新型コロナウイルスによって、多くの企業でリモートワークが定着した。通勤時間の削減などメリットも多いが、新たな発見や出会いの減少など、いくつかの課題も出てきた。働く場所と従業員の生産性はどう関係するのか。
本稿では、『どこでもオフィスの時代』より、ベストセラー著作家の山口周氏が提案するこれからの時代を生き抜くヒントを一部抜粋、編集し紹介します。
二極化が進むクオリティー・オブ・ライフ
新型コロナウイルスの蔓延(まんえん)により、リモートワークがここまで大々的に社会にインストールされた今、自由に動いて自分にとってしっくりくる「場所」を見つけられた人と、そうでない人とでは、クオリティー・オブ・ライフ(人生の質)に甚大な差が生まれてくるでしょう。会社という組織レベルでも二極化が進みます。

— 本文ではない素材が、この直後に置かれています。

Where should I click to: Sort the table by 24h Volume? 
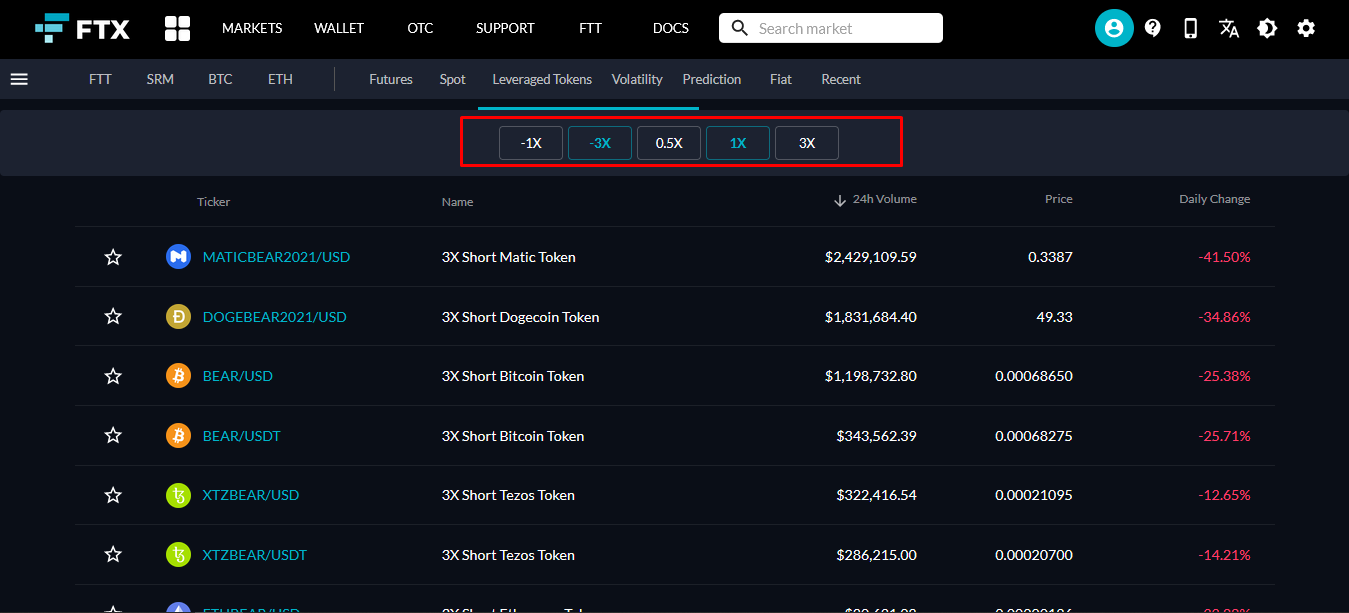point(883,199)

パソコンに向かって一日仕事をしていても、終わって外に出たら自分が100%気に入っている風景が目の前に広がっている。そんな生活をしている人で構成されている組織と、そうでない組織とでは、生産性にものすごい差が生まれます。
グロス・エンプロイー・ハピネス、つまり従業員の総幸福量が高いかどうかが、企業の生産性に大きく影響する時代が到来しつつあります。
そういう時代において、社員全員が「なんとなく」毎日オフィスに集まっている組織は、本当に大丈夫なのでしょうか?

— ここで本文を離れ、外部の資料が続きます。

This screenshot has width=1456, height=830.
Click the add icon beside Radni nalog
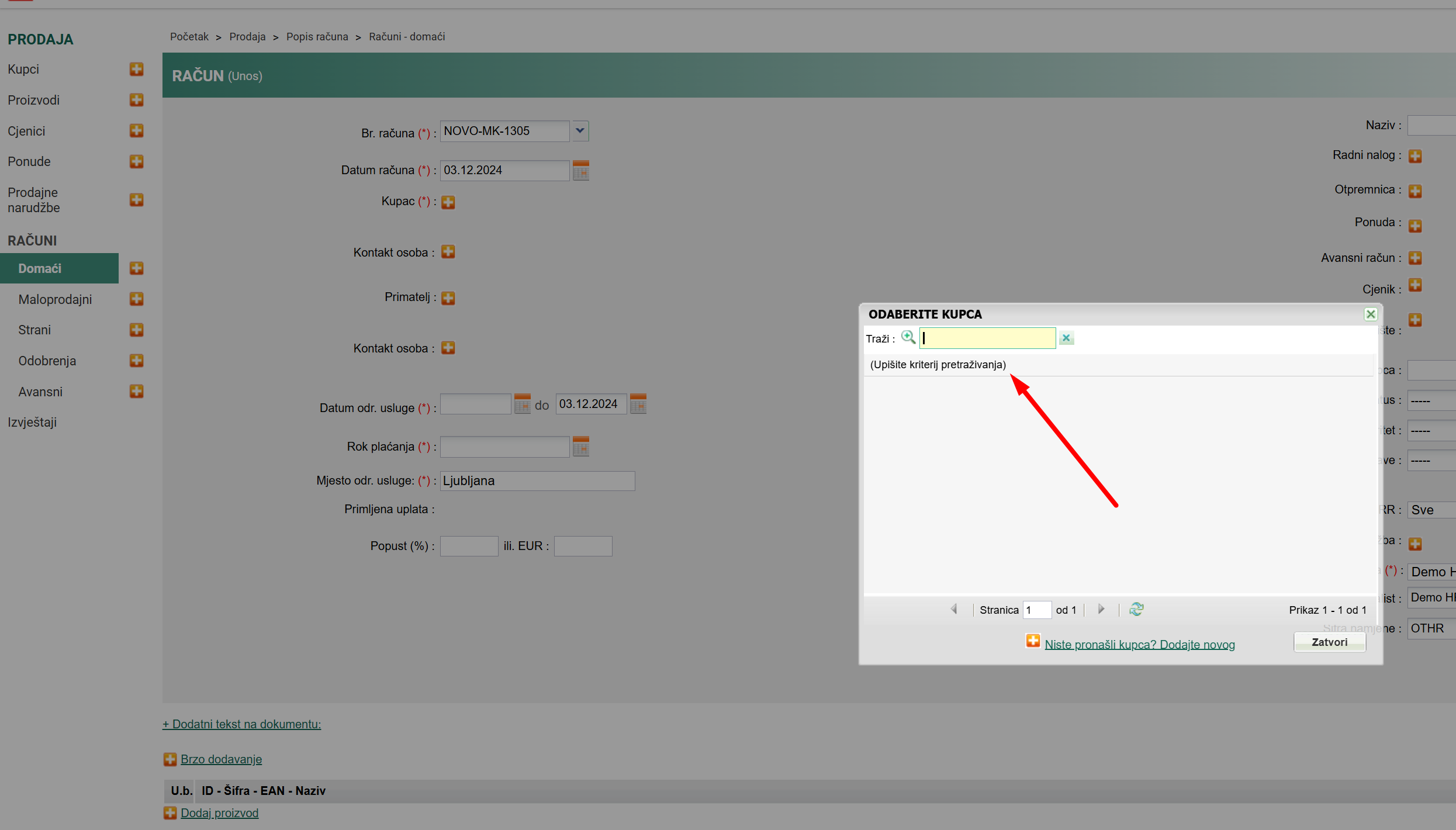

僕はこれまでイノベーションについてずいぶん研究してきましたが、結局、イノベーションが起きるか起きないかは、「累積思考量」で決まります。世の中を変えてしまうようなイノベーションを起こすのは、考えている時間が長い人であるというのは鉄則なのです。そして、累積思考量を伸ばすには、余計な心配やストレスを可能な限り取り除き、心の満たされた状態を保つことが大切です。
例えば、家族の不和や経済的な心配事、家族や自分の病気などがあると、そこに脳の力を取られてしまい、本来自分が思考したいことに十分なリソースが割けなくなります。もちろん「貧困の罠(わな)」として言及されるような、自力ではどうすることもできない「ストレス」も世の中には存在しますから、それを無視して「思考しろ」と言うつもりはありません。
僕が伝えたいのは、自分が幸せであること、楽しく面白く感じられることへの「諦めの悪さ」をもっと多くの人が持った方が、社会全体での累積思考量が上がるのではないか、ということです。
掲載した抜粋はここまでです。